Le vieillissement, source d’emplois…le cas auvergnat

Publié le par Orgris

L’Auvergne aura des besoins accrus en matière de services à la personne à l’horizon 2020. Le vieillissement de la population auvergnate a pour conséquence positive l’augmentation des emplois dans le secteur des services à la personne.

A quelque chose, malheur est parfois bon. L’Auvergne est l’une des régions à la population la plus âgée. La moitié de ses habitants ont plus de 42 ans (38 ans au niveau national), un sur cinq dépasse 65 ans (*). Le constat est d’autant moins réjouissant que ce vieillissement engendre un nombre croissant de personnes dépendantes. Avec, toutefois, une conséquence positive : l’augmentation de la demande de services d’aide et d’assistance.

Logiquement, ce secteur d’activité est surreprésenté en Auvergne : 5,2 % contre 4,6 % pour l’ensemble du pays, soit 24.000 emplois. C‘est particulièrement vrai dans le Cantal et dans l’Allier, départements dans lesquels les seniors (plus de 74 ans) représentent plus de 12 % de la population. Et ce n’est qu’un début. Dans une étude récente, l’INSEE prévoit une augmentation sensible des besoins sous dix ans.

     Travaux ménagers

« D’ici 2020, sous l’hypothèse du maintien des comportements démographiques récents », l’étude prévoit « une hausse de 4,9 % des ménages utilisateurs dans l’Allier, et de 6,5 % dans le Cantal ». Cette croissance serait « encore plus soutenue dans le PuydeDôme (+ 10,2 %) et la HauteLoire (+ 9,6 %) ». L’essentiel de cette demande portera, encore plus qu’aujourd’hui, sur les travaux ménagers (huit interventions sur dix). Face à cette demande, et en bonne logique économique, une offre s’est positionnée.

Les personnes qui y ont recours s’appuient largement sur les aides publiques misent en place depuis les années 2000 : prestation spécifique dépendance (pour les publics fragilisés) et aide personnalisée à l’autonomie (services dits « ménagers »). Concrètement, hors les soins médicaux à domicile, les prestations fournies peuvent être très diverses : entretien du logement, repassage, préparation et livraison des repas, travaux de bricolage, courses…

    Le gros des besoins des ménages est assuré directement par des particuliers employeurs

Les services rendus sont également fonction des structures existantes. « Dans le Cantal et la HauteLoire, précise l’INSEE, neuf établissements sur dix sont des associations agréées de la nsphère de “l’économie sociale” […] La diversité est plus forte dans le PuydeDôme et l’Allier, où les associations agréées représentent seulement six organismes sur dix ». Le reste se répartit entre les établissements publics (24 et 22 %) et les entreprises privées (15 et 11 %). Le gros des besoins des ménages est toutefois assuré directement par des particuliers employeurs (60 % dans le Cantal et l’Allier).

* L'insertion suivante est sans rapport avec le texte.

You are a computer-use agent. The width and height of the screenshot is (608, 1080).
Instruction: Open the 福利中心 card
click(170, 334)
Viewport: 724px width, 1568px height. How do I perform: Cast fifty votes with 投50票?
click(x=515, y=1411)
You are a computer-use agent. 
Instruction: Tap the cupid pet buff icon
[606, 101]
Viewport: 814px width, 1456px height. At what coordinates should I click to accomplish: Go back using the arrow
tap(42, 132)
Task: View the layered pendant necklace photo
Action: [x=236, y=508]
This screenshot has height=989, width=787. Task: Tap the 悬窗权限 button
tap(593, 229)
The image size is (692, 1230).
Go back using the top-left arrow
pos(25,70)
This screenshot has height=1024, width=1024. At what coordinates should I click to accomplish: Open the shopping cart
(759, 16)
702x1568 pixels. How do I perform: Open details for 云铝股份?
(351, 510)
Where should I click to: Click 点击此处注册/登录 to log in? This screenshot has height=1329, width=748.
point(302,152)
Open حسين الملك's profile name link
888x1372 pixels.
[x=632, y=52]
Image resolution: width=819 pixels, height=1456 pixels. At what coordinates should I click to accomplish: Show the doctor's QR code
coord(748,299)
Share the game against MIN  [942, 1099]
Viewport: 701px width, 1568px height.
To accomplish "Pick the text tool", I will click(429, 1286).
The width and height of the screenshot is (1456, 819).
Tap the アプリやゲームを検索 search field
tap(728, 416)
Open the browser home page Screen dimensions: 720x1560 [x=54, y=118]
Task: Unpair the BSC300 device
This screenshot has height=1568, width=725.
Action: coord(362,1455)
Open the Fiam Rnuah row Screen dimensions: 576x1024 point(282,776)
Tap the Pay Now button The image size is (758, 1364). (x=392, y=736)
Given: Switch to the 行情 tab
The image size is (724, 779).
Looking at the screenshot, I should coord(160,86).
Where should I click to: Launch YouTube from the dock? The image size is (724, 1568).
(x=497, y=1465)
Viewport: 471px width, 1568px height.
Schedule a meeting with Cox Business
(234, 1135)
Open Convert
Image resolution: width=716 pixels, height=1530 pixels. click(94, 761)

Mais ce gisement d’emploi, pour étendu qu’il puisse paraître, n’a rien d’un Eldorado. En Auvergne, comme en France, un inter venant ne travaille en moyenne que douze heures par semaine (dix heures dans l’Allier et le Cantal). Avec un taux horaire moyen de 9,50 €, difficile de ne vivre que de cela…

(*) Source INSEE (Chiffres de 2006).